The problem is in agreement:

"There are factors"...OK,both plural
"There is a myriad"...both singular

"There are a myriad" is like "There are a sportswriter from the Ozarks who..."
"1) MLB prohibits anyone from being a majority owner in another sports league"

Um...what about Mike Ilitch?
There isn't a hard-and-fast rule against an owner holding a majority share in another sports franchise, but the league does vet owners thoroughly. Additionally, it was Glazer's son, not brother, who would run the Dodgers. Both have been amended in the article.
Stevis beat me to it, but what about Mike Illitch? Is he grandfathered in?
All... on the "controlling interest" comments...

I inadvertently wrote as such in an early draft (clearly Reinsdorf and Illitch, and Wolff are owners across leagues). My apologies regarding that.

The article has been updated.
Onew can be concerned that, if your guess is true, a sale to Kroenke wil crater when McCourt refuses to sell the additional Chavez Ravine acreage for the Rams' football stadium, or puts an impossible price on it. This is the fatal aspect of the original sale to McCourt- MLB retained no controls on what McCourt could do with other Dodgers' assets. Sooner or later, Selig will have to realize that permitting a franchise to be sliced and diced as if it were a private equity deal or a CMB is fatal to the continuity and value of franchises.
Interesting that football capitalizes Commissioner and Finance Committee but not Major League Baseball. Does that represent an attitude?
Could Kroenke's controlling interest in Arsenal FC have any impact on his viability?

Also of note, the fact that Kroenke is using his son to front his ownership of the Nuggets and Avalanche to circumvent the aforementioned NFL rules.
How does McCourt retain any interest in the land of Chavez Ravine? He should be paid off handsomely for his leveraged purchase and ride into the sunset. How can MLB or the bankruptcy court allow him to continue to influence the franchise after his departure? That sounds odd to me.
"but only if such other franchise is located (1) within the home territory of the owner's NFL club, or (2) within a neutral area, i.e., any area that is not within the home territory of any NFL club;"

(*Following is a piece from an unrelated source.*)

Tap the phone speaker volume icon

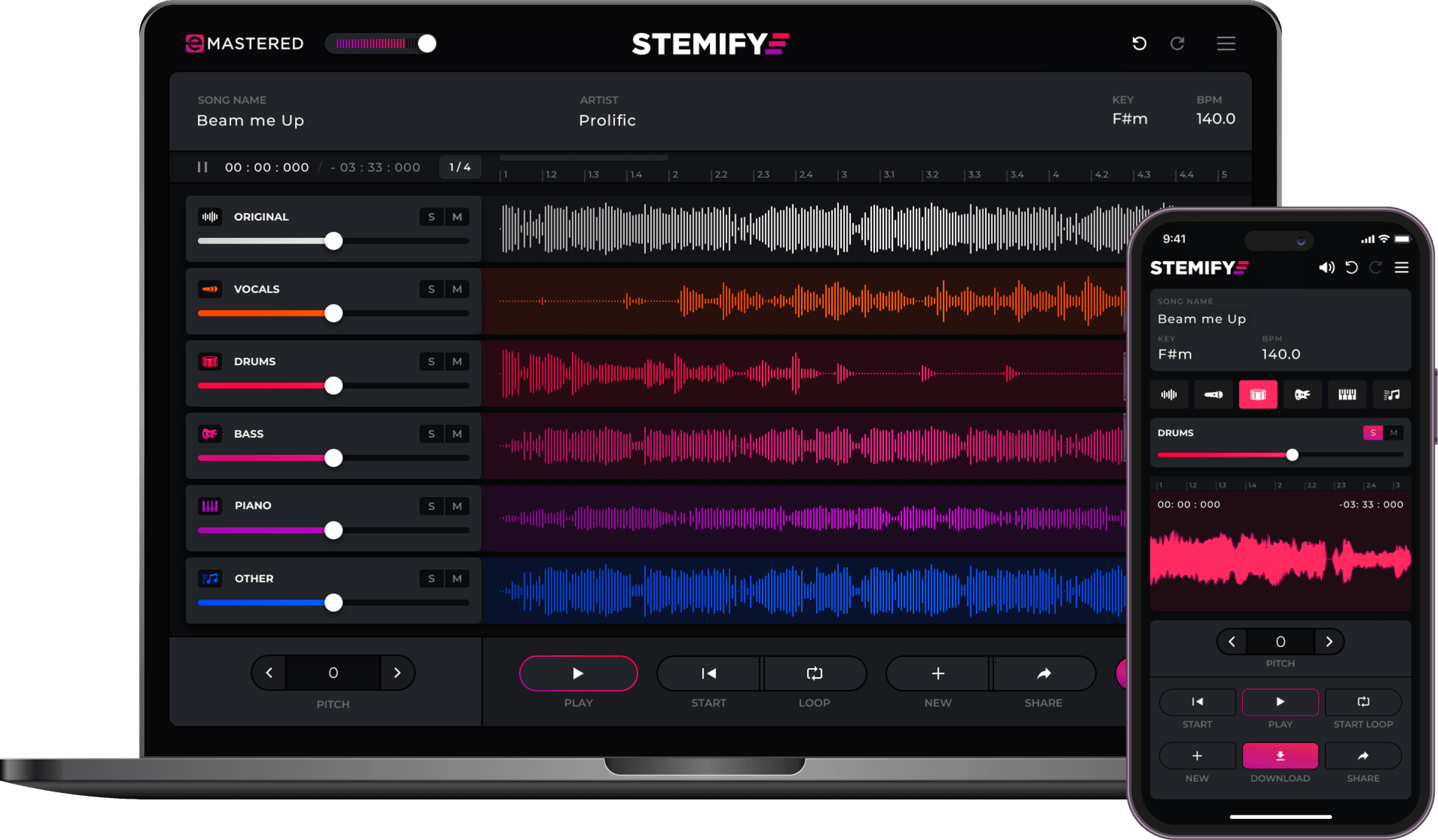tap(1326, 267)
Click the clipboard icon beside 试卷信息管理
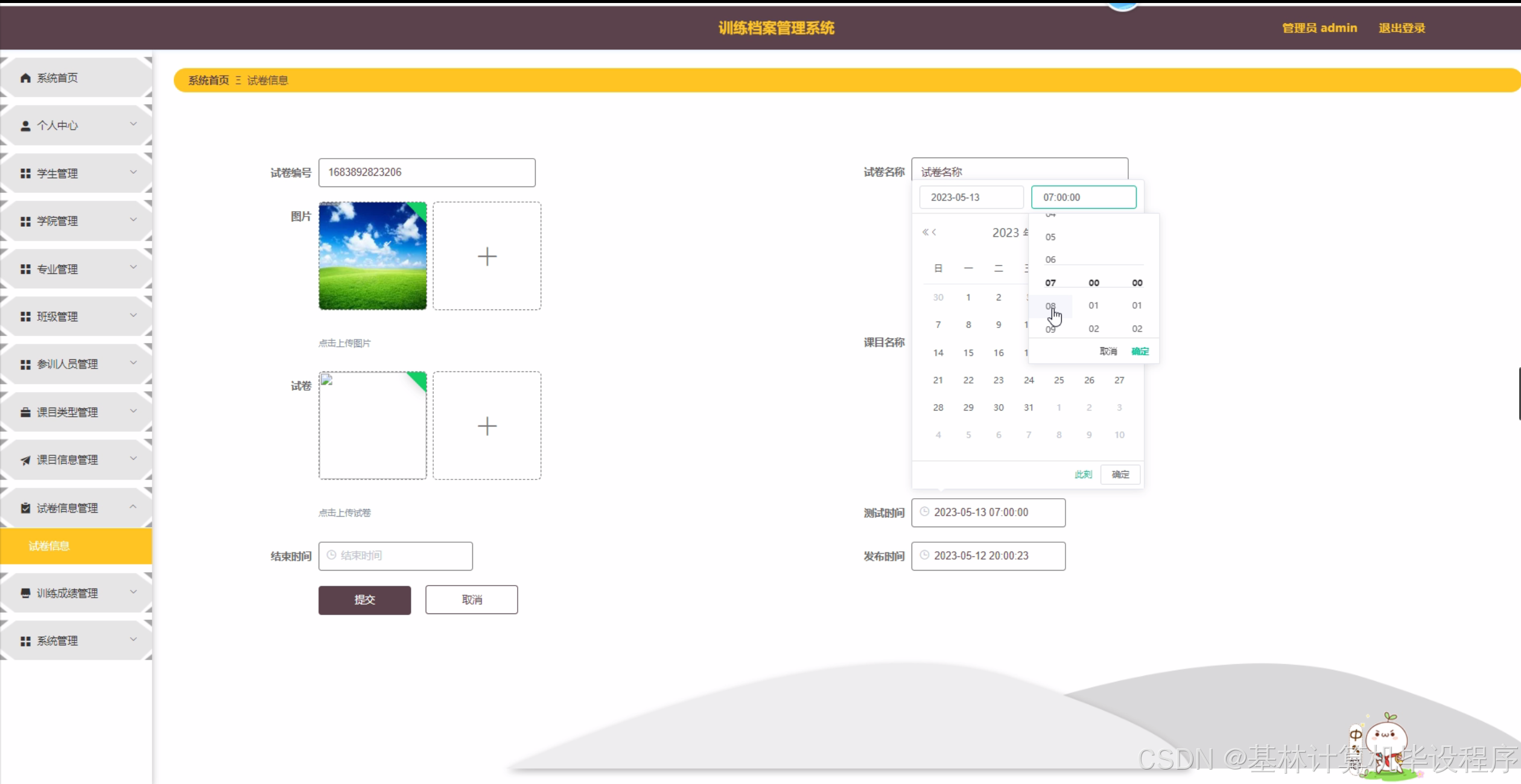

It seems to me that #1 isn't the issue at hand here. He would be eligible to buy the Dodgers because LA is a neutral area since there are no NFL teams there. (Unless San Diego has territorial rights, but that seems unlikely to me).
Having lived in LA since 2000 and witnessed the ups and downs of the Dodger in the past decade, topped off by the soap opera called The McCourts, I still can't get my mind around that Bud Selig has been taken again by Frank. First, Bud, in his haste to find a suitor for the Brewers, nixes Attanasio's bid for the Dodgers and sticks him with the Brewers. Then he patches things by accepting Frank's absurdly leveraged offer. Now Frank is the scourge of MLB and hated even more by LA fans, and he stands to net a billion dollars and hold the trump card because Bud couldn't get the precious parking lots away from him. And for all of this bravado and keen guidance, Bud gets a $22 million per extension. At that rate you'd have thought he was a Wall Street CEO! Honestly, you cannot overstate the LA fans wrath for Frank. If he retains anything after the sale it will dampen attendance and enthusiasm for the team. Bud, please retire before you get fooled again.
Is there really room to build another stadium on the real estate near Dodger Stadium? It looks like you'd need to cut into parkland, too, and I imagine that would be tough to accomplish.
One option would be to tear down Dodger Stadium and build a football stadium at Chavez Ravine, then build a new baseball stadium downtown near Staples.